[Opening Data provided section]

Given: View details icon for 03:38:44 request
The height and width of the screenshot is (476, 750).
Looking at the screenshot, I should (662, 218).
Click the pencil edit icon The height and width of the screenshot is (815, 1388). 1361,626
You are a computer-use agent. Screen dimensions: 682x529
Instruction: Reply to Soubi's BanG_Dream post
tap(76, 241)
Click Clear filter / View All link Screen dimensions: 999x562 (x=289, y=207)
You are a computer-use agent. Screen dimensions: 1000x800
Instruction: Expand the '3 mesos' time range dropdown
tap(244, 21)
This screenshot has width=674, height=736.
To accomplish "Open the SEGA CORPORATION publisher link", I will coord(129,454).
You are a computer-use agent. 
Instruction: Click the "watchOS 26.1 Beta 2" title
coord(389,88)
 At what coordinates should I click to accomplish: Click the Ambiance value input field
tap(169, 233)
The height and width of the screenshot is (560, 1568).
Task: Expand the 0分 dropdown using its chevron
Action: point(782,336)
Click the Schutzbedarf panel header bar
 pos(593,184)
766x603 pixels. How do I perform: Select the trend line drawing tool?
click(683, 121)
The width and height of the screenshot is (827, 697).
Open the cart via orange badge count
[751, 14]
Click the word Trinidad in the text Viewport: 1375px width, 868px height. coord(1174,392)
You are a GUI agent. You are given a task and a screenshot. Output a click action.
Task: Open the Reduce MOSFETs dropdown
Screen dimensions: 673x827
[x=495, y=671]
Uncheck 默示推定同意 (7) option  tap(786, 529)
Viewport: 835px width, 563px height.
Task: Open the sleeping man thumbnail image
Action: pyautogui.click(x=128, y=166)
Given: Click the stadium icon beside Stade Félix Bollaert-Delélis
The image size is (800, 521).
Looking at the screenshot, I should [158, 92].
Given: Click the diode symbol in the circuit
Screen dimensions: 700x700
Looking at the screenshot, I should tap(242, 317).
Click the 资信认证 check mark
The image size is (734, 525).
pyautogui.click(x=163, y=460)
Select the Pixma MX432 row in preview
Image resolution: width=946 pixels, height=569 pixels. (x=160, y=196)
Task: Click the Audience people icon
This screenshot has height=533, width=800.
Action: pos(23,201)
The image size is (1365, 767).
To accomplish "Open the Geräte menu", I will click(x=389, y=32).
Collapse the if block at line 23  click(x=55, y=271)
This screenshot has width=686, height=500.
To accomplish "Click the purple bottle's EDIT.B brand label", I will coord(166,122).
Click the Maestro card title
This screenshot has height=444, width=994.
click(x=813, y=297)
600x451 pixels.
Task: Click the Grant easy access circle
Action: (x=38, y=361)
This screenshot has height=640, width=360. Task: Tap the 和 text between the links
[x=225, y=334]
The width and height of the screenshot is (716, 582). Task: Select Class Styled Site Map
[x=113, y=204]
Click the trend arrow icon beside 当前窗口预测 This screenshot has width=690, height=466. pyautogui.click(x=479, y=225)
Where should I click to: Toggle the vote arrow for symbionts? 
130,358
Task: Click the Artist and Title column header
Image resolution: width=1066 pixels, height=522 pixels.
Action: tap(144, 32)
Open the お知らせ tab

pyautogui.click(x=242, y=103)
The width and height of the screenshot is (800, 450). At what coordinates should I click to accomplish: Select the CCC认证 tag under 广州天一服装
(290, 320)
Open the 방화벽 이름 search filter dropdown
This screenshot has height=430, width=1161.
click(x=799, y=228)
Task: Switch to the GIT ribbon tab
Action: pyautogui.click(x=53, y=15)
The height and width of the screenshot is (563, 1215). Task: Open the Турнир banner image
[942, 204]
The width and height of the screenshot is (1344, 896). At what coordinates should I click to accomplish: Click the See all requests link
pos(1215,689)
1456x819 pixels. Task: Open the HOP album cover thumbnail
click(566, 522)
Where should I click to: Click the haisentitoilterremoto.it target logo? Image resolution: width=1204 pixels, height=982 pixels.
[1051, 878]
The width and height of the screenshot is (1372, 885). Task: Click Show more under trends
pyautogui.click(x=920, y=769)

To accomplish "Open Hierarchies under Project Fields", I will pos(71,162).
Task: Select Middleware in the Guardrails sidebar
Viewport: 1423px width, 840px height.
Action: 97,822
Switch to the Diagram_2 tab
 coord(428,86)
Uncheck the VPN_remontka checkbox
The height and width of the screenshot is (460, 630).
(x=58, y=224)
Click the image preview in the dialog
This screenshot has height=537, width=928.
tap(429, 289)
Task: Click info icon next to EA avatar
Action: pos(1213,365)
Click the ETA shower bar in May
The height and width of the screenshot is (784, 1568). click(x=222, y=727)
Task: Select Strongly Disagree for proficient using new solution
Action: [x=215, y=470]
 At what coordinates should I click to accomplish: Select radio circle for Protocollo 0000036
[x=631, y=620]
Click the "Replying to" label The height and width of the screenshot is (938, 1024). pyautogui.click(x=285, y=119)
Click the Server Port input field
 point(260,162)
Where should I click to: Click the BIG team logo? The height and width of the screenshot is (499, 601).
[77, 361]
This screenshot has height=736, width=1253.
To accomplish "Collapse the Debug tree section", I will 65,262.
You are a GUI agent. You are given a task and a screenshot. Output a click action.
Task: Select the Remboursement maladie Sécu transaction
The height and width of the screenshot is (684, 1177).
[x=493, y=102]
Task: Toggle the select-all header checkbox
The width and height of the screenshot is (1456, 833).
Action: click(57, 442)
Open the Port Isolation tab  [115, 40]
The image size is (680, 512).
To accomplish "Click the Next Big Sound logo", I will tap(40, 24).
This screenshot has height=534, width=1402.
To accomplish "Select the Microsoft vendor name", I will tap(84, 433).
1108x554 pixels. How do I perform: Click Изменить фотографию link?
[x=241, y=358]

[Closing Data provided section]

Task instructions:
Write out the whole listing above, keeping each line exactly as it is.

Solution to the problem:
Given: View details icon for 03:38:44 request
The height and width of the screenshot is (476, 750).
Looking at the screenshot, I should (662, 218).
Click the pencil edit icon The height and width of the screenshot is (815, 1388). 1361,626
You are a computer-use agent. Screen dimensions: 682x529
Instruction: Reply to Soubi's BanG_Dream post
tap(76, 241)
Click Clear filter / View All link Screen dimensions: 999x562 (x=289, y=207)
You are a computer-use agent. Screen dimensions: 1000x800
Instruction: Expand the '3 mesos' time range dropdown
tap(244, 21)
This screenshot has width=674, height=736.
To accomplish "Open the SEGA CORPORATION publisher link", I will coord(129,454).
You are a computer-use agent. 
Instruction: Click the "watchOS 26.1 Beta 2" title
coord(389,88)
 At what coordinates should I click to accomplish: Click the Ambiance value input field
tap(169, 233)
The height and width of the screenshot is (560, 1568).
Task: Expand the 0分 dropdown using its chevron
Action: point(782,336)
Click the Schutzbedarf panel header bar
 pos(593,184)
766x603 pixels. How do I perform: Select the trend line drawing tool?
click(683, 121)
The width and height of the screenshot is (827, 697).
Open the cart via orange badge count
[751, 14]
Click the word Trinidad in the text Viewport: 1375px width, 868px height. coord(1174,392)
You are a GUI agent. You are given a task and a screenshot. Output a click action.
Task: Open the Reduce MOSFETs dropdown
Screen dimensions: 673x827
[x=495, y=671]
Uncheck 默示推定同意 (7) option  tap(786, 529)
Viewport: 835px width, 563px height.
Task: Open the sleeping man thumbnail image
Action: pyautogui.click(x=128, y=166)
Given: Click the stadium icon beside Stade Félix Bollaert-Delélis
The image size is (800, 521).
Looking at the screenshot, I should [158, 92].
Given: Click the diode symbol in the circuit
Screen dimensions: 700x700
Looking at the screenshot, I should tap(242, 317).
Click the 资信认证 check mark
The image size is (734, 525).
pyautogui.click(x=163, y=460)
Select the Pixma MX432 row in preview
Image resolution: width=946 pixels, height=569 pixels. (x=160, y=196)
Task: Click the Audience people icon
This screenshot has height=533, width=800.
Action: pos(23,201)
The image size is (1365, 767).
To accomplish "Open the Geräte menu", I will click(x=389, y=32).
Collapse the if block at line 23  click(x=55, y=271)
This screenshot has width=686, height=500.
To accomplish "Click the purple bottle's EDIT.B brand label", I will coord(166,122).
Click the Maestro card title
This screenshot has height=444, width=994.
click(x=813, y=297)
600x451 pixels.
Task: Click the Grant easy access circle
Action: (x=38, y=361)
This screenshot has height=640, width=360. Task: Tap the 和 text between the links
[x=225, y=334]
The width and height of the screenshot is (716, 582). Task: Select Class Styled Site Map
[x=113, y=204]
Click the trend arrow icon beside 当前窗口预测 This screenshot has width=690, height=466. pyautogui.click(x=479, y=225)
Where should I click to: Toggle the vote arrow for symbionts? 
130,358
Task: Click the Artist and Title column header
Image resolution: width=1066 pixels, height=522 pixels.
Action: tap(144, 32)
Open the お知らせ tab

pyautogui.click(x=242, y=103)
The width and height of the screenshot is (800, 450). At what coordinates should I click to accomplish: Select the CCC认证 tag under 广州天一服装
(290, 320)
Open the 방화벽 이름 search filter dropdown
This screenshot has height=430, width=1161.
click(x=799, y=228)
Task: Switch to the GIT ribbon tab
Action: pyautogui.click(x=53, y=15)
The height and width of the screenshot is (563, 1215). Task: Open the Турнир banner image
[942, 204]
The width and height of the screenshot is (1344, 896). At what coordinates should I click to accomplish: Click the See all requests link
pos(1215,689)
1456x819 pixels. Task: Open the HOP album cover thumbnail
click(566, 522)
Where should I click to: Click the haisentitoilterremoto.it target logo? Image resolution: width=1204 pixels, height=982 pixels.
[1051, 878]
The width and height of the screenshot is (1372, 885). Task: Click Show more under trends
pyautogui.click(x=920, y=769)

To accomplish "Open Hierarchies under Project Fields", I will pos(71,162).
Task: Select Middleware in the Guardrails sidebar
Viewport: 1423px width, 840px height.
Action: 97,822
Switch to the Diagram_2 tab
 coord(428,86)
Uncheck the VPN_remontka checkbox
The height and width of the screenshot is (460, 630).
(x=58, y=224)
Click the image preview in the dialog
This screenshot has height=537, width=928.
tap(429, 289)
Task: Click info icon next to EA avatar
Action: pos(1213,365)
Click the ETA shower bar in May
The height and width of the screenshot is (784, 1568). click(x=222, y=727)
Task: Select Strongly Disagree for proficient using new solution
Action: [x=215, y=470]
 At what coordinates should I click to accomplish: Select radio circle for Protocollo 0000036
[x=631, y=620]
Click the "Replying to" label The height and width of the screenshot is (938, 1024). pyautogui.click(x=285, y=119)
Click the Server Port input field
 point(260,162)
Where should I click to: Click the BIG team logo? The height and width of the screenshot is (499, 601).
[77, 361]
This screenshot has height=736, width=1253.
To accomplish "Collapse the Debug tree section", I will 65,262.
You are a GUI agent. You are given a task and a screenshot. Output a click action.
Task: Select the Remboursement maladie Sécu transaction
The height and width of the screenshot is (684, 1177).
[x=493, y=102]
Task: Toggle the select-all header checkbox
The width and height of the screenshot is (1456, 833).
Action: click(57, 442)
Open the Port Isolation tab  [115, 40]
The image size is (680, 512).
To accomplish "Click the Next Big Sound logo", I will tap(40, 24).
This screenshot has height=534, width=1402.
To accomplish "Select the Microsoft vendor name", I will tap(84, 433).
1108x554 pixels. How do I perform: Click Изменить фотографию link?
[x=241, y=358]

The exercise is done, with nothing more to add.